Tracking the 123 Meme

I'm pretty late to the party, but I just ran across this on Chuck Hoffman's blog: "Grab the nearest book, open to page 123, go down to the 5th sentence, and type up the 3 following sentences."

Before I do that, I thought it would be interesting to try to track this meme back as far as possible. For the sake of my sanity, I'm not following multiple paths from posts that link to more than one source--I'll just pick the link that seems to be the primary source. So here goes:

nothing happens linked to Knowing and Doing linked to Exploration Through Example linked to a thaumaturgical compendium linked to linked to Chronicles of Dissent linked to Fergie's Tech Blog linked to Threat Level linked to Danger Room linked to Abu Muqawama linked to Afganistanica: Mountain Tourism in Afghanistan linked to [My] State Failure Blog linked to Kings of War linked to MountainRunner linked to linked to the glittering eye who gave a bad link that I had to track down to Independent Liberal linked to Donklephant linked to Stubborn Facts linked to another post on the same blog, linked to Sideways Mencken, who did not link, but referenced Internet Ronin linked to AmbivaBlog [and now I'm starting to tire of this game] linked to The Anchoress linked [not directly, had to dig it up *sigh*] to Some Have Hats linked to [again not directly...grr] Church of the Masses linked [incorrectly] to The Daily Grotto [warning! annoying chanting] linked to Aussie Coffee Shop linked to Where Angels Go which mentioned, but failed to link to the person who tagged them, so it's a dead end.

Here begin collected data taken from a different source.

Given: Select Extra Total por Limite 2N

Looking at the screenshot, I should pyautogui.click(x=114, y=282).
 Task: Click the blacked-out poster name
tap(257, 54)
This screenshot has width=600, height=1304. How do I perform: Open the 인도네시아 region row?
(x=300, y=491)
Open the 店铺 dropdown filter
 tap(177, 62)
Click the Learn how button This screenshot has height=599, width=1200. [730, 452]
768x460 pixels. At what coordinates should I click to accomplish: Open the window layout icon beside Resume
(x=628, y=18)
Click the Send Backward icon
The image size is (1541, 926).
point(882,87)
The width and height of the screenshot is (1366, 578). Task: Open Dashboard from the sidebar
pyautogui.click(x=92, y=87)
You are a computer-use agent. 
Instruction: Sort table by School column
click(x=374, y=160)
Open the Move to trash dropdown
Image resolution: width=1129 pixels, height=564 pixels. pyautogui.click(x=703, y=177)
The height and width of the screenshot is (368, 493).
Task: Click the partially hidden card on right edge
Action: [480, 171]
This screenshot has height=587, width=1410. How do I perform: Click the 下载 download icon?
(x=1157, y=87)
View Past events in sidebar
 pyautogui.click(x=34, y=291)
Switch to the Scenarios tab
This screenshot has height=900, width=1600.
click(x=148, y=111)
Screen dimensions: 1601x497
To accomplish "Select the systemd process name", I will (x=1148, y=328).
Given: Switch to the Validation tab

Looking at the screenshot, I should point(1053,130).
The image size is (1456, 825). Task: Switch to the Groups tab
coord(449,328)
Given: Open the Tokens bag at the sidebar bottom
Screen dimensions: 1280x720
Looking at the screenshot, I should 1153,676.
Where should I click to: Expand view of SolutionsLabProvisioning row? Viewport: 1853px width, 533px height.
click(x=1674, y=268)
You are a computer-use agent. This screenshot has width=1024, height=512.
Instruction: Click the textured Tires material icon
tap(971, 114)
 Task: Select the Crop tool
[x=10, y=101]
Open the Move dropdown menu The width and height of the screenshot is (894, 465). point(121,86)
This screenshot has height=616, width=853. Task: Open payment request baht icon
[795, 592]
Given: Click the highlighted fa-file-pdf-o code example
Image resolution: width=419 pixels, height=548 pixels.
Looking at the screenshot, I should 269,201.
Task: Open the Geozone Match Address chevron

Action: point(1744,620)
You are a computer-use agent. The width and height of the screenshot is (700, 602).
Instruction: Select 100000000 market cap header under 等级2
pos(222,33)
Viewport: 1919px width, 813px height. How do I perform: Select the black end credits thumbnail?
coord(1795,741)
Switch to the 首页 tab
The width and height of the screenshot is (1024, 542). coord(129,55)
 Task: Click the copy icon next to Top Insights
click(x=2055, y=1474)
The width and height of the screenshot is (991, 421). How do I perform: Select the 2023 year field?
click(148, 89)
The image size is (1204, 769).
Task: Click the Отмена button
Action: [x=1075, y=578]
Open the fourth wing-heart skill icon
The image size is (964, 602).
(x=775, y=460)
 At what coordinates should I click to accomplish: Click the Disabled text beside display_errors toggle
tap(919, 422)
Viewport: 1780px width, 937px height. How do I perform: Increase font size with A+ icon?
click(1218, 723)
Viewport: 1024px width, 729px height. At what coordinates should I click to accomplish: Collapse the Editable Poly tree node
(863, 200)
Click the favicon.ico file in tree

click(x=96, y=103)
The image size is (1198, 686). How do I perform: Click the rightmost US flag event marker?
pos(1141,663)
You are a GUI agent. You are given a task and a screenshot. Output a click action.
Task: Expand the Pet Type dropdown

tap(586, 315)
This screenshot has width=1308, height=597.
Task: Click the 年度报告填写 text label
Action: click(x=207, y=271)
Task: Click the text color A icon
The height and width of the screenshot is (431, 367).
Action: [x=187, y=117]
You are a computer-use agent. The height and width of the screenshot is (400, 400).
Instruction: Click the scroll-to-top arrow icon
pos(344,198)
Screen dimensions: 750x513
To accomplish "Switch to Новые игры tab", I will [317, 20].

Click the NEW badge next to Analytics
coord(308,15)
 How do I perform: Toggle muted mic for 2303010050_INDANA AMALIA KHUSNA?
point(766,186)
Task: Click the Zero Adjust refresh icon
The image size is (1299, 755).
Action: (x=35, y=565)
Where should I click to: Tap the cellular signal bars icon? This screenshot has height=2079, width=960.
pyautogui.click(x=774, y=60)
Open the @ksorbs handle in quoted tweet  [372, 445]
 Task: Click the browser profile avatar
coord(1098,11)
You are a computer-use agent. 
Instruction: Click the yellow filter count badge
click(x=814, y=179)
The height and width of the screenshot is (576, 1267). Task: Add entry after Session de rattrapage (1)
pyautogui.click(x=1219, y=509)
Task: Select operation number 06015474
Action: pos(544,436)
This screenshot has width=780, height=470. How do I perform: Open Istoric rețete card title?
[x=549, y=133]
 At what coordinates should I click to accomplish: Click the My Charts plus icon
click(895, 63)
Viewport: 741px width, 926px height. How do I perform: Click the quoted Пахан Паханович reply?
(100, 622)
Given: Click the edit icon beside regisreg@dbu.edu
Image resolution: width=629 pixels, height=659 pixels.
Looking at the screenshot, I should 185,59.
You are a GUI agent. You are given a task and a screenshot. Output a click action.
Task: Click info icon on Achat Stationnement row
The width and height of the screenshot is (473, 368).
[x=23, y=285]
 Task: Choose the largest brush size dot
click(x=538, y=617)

Whew. This was getting a bit tedious. Not to mention that it seemed to have gotten firmly entrenched in religious/pro-life blogs, which were getting on my nerves.

Just as well. Turns out Google returns almost half a million hits for "page 123" sentence, and there doesn't seem to be a way to sort results by date (the daterange operator failed me completely). The oldest post I could find on Google Blog search was this one, from November 24, 2004 (albeit for a slight variation on the meme--just the fifth sentence, not the three following it), but which clearly isn't the origin. Seems it was a meme floating around on LiveJournal around then. If anyone has better search-fu and can find an earlier post, let me know.

At this point, I've made myself pretty sick of this meme. Often it appears to be a means by which people can brag about whatever erudite text they may or may not actually be reading. Even so, I can't have wasted this much time and not play along. I've got two books nearly equidistant from my keyboard now. One is, at least in my field, too mundane to bother with: the Pickaxe book. The other sports the following 123/5/3 sentences:

The latissimus dorsi muscles have a major role in the deadlift: from the floor, the lat pulls back on the humerus to keep the arms from swinging forward away from the shins, and acts as an anchor on the upper part of the humerus to maintain the position of the bar directly under the shoulder blades until the bar crosses above the knees. The lats act in an essentially isometric way from the floor to the point where hip extension allows the arms to become vertical. At this point tension comes off the lats, and as the back becomes vertical, the arms drag the bar into the thighs as they assume an angle behind the vertical, opposite the starting position.

That's from Starting Strength by Rippetoe and Kilgore, which is a great book for learning how to do basic barbell lifts correctly (something we do a fair bit of in Crossfit). Coincidentally, that's just a couple pages past where I was actually reading about the deadlift. (Most interesting tidbit I've learned so far from the book: the importance of a solid grip when doing the dealift. If your hands start slipping, proprioceptive (love that word) feedback tells the back that what you're trying to lift is too heavy, and it basically gives up.)

I'm not going to inflict this on anyone else, but if you're reading this, feel free to prate on about whatever book you have near you.